Individual income tax rates and exemptions

  • Lower rates enacted by TCJA made permanent. 
  • Standard deduction increased, indexed for inflation. 
  • Personal exemptions permanently eliminated.
  • Temporary deduction for individuals over age 65 created. 
  • Miscellaneous itemized deductions permanently eliminated (except for certain educator expenses). 
  • Benefit of allowable itemized deductions at the 37% marginal bracket limited to 35%.
  • Increased AMT exemption made permanent; phaseout thresholds reduced to 2018 levels indexed for inflation going forward.

Selected other individual deductions and credits

  • SALT deduction temporarily increased (with phaseout).
  • Child tax credit increased.
  • Reduced mortgage interest deduction made permanent; mortgage insurance premiums treated as interest.
  • Deductions for casualty losses and moving expenses limited. 
  • Adoption credit made partially refundable.
  • Childcare credit increased (with phaseout).

Philanthropy

  • New deduction created for non-itemizers of up to $1,000 ($2,000 for married filing jointly).
  • Floor on charitable deductions is 0.5% of modified AGI. 
  • Gain deferral by investing in QOF is continued and expanded. 
  • Floor on corporate charitable deductions is 1%.

Estate and gift tax

Basic exclusion amount increased to $15 million ($30 million for married couples) in 2026; no expiration date; indexed for inflation.


New benefits

  • 529 plans can be used to pay certain K though 12 expenses in addition to tuition.
  • Tax credit for gifts to scholarship-granting organizations 
  • Deferred tax savings accounts (Trump Accounts) created for children under age 18. 
  • Temporary deduction created for qualified tip income up to $25,000 (with phaseout) 
  • Temporary deduction created for overtime up to $12,500, $25,000 for married filing jointly (with phaseout).
  • Temporary deduction created for car loan interest (up to $10,000) on certain loans for certain passenger use vehicles (with phaseout).

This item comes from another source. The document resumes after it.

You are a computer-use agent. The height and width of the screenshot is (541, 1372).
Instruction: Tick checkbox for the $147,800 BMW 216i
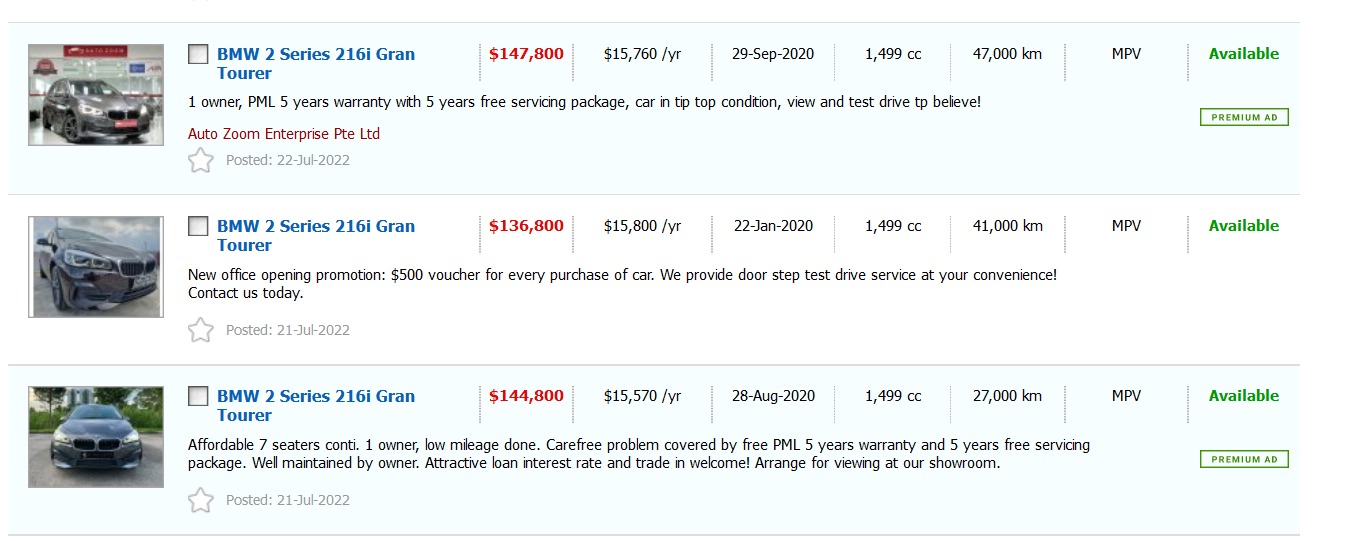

Certain credits phased out

Credit No Longer Allowed For
Previously Owned Clean Vehicle Vehicles acquired after September 30, 2025
Clean Vehicle Vehicles placed in service after September 30, 2025
Qualified Commercial Clean Vehicle Vehicles placed in service after September 30, 2025
Energy Efficient Home Improvement Property placed in service after December 31, 2025
Residential Clean Energy Expenditures made after December 31, 2025
New Energy Efficient Home New energy efficient home acquired after June 30, 2026

 


Selected provisions for business owners

  • Qualified business income (QBI) deduction is made permanent and expanded. 
  • New minimum QBI deduction of $400 created for those with income of at least $1,000 from active trade or business in which they participate.
  • Qualified opportunity zone benefits permanently renewed and enhanced.
  • Qualified small business stock gain exclusion enhanced and expanded.
  • 100% bonus depreciation applies to property acquired and placed in service after January 19, 2025.
  • The rules for deducting business interest expense are changed. • Certain qualified production property may receive a 100% depreciation allowance.
  • Election for expensing of certain domestic research and experimental expenditures restored, retroactively, for certain businesses.

With careful planning, you may be able to take advantage of or mitigate unfavorable results resulting from the BBB. Your PNC team can work with your tax, legal and other advisors to help you achieve your financial goals and objectives considering these law changes. For more information, contact any member of your PNC team.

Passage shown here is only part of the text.